東芝は、自動車の機能安全規格「ISO26262」に対応した電子制御ユニット(ECU)向け車載制御用マイコンとして、電動パワーステアリング制御用「TMPM350FDTFG」とハイブリッド自動車(HEV)/電気自動車(EV)の駆動用モーター制御用「TMPM354F10TFG」の2製品を発表した。2製品ともに2011年9月からサンプル出荷を開始し、2013年4月から量産を開始する予定。サンプル価格は350FDTFGが1000円、354F10TFGが1600円となっている。
2011年中には発行される見込みである車載ECUを対象とした機能安全規格「ISO26262」により、電子制御ユニットの中核部品であるマイコンに対して、一部の機能が故障しても安全に制御する「フェールセーフ」機能を搭載することが必要となる。
今回の機能安全マイコンは、CPUコアに専用の監視回路を付加した「シングルコア型密結合方式」を採用している。同方式は、従来の「デュアルロックステップ方式」と比較して、専用の監視回路の導入により、内部状態の故障が即時に検出でき、故障発生箇所を絞り込むことが可能となるため、最低限の機能を確保しながら動作を継続する「フェールオペレーショナル」が可能なECUを構築することが可能となる。

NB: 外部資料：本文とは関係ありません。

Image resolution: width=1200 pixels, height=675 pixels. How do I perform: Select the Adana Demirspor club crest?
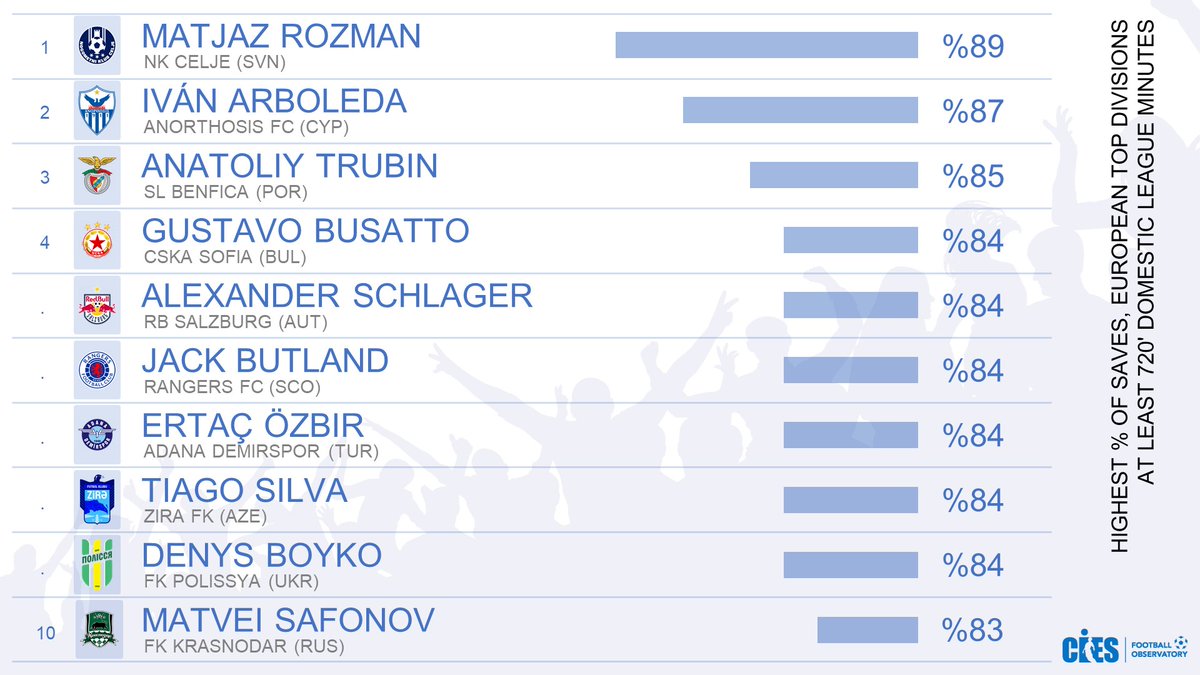click(x=98, y=435)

350FDTFGは、独自のモーター制御回路、回転角センサ用の励磁信号出力回路、A/Dコンバータなどを内蔵したもので、モーターからの外部信号入力精度を高め、出力信号の分解能を細かく設定することでより精密な制御が可能となる。
一方、主に駆動用モーターの制御に用いる354F10TFGは、モーターの回転角センサ信号をデジタルデータへ変換する「センサインタフェース回路」をデジタル回路化することで、面積を削減している。また、従来は励磁信号を使用する回転角センサのみに対応していたものを、センサ入力信号に適切な補正を行うことで、励磁信号を使わない回転角センサにも対応する機能を搭載したことで、汎用性を向上させた。さらに、従来ソフトウェアで行っていたモーターのベクトル制御関連の基本的な処理を、ハードウェアで実行することで、CPUへの負荷を50%以上削減することに成功している。
なお、同社は今後も機能安全規格に対応した製品を拡充することで、マイコン市場におけるシェア拡大を図り、2015年度で、機能安全規格に対応したマイコンの売上高100億円を目指すとしている。